• [Data extracts]:

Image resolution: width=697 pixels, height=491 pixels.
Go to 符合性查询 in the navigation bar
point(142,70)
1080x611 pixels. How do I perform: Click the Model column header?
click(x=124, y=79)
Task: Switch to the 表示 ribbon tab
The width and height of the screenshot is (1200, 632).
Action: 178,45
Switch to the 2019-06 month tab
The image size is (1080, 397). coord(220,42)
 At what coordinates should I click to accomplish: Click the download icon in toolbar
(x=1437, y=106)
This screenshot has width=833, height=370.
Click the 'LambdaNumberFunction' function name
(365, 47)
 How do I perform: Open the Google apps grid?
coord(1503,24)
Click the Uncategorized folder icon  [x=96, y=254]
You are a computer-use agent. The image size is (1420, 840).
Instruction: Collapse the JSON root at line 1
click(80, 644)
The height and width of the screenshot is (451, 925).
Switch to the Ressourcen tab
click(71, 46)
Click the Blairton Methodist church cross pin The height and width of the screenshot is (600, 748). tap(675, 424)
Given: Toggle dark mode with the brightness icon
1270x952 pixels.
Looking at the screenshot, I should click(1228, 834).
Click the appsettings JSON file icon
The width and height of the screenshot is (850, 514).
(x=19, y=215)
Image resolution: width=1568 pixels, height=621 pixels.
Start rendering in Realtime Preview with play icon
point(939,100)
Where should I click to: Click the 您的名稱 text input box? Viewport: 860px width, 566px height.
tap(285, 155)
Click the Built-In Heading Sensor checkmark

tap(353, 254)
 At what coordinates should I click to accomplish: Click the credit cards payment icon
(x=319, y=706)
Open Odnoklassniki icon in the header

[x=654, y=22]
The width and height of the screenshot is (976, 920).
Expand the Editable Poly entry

• [Task goal]: Copy whichever lines of the records above contain the word "resolution".

• [Response for this exercise]:
Image resolution: width=697 pixels, height=491 pixels.
Image resolution: width=1568 pixels, height=621 pixels.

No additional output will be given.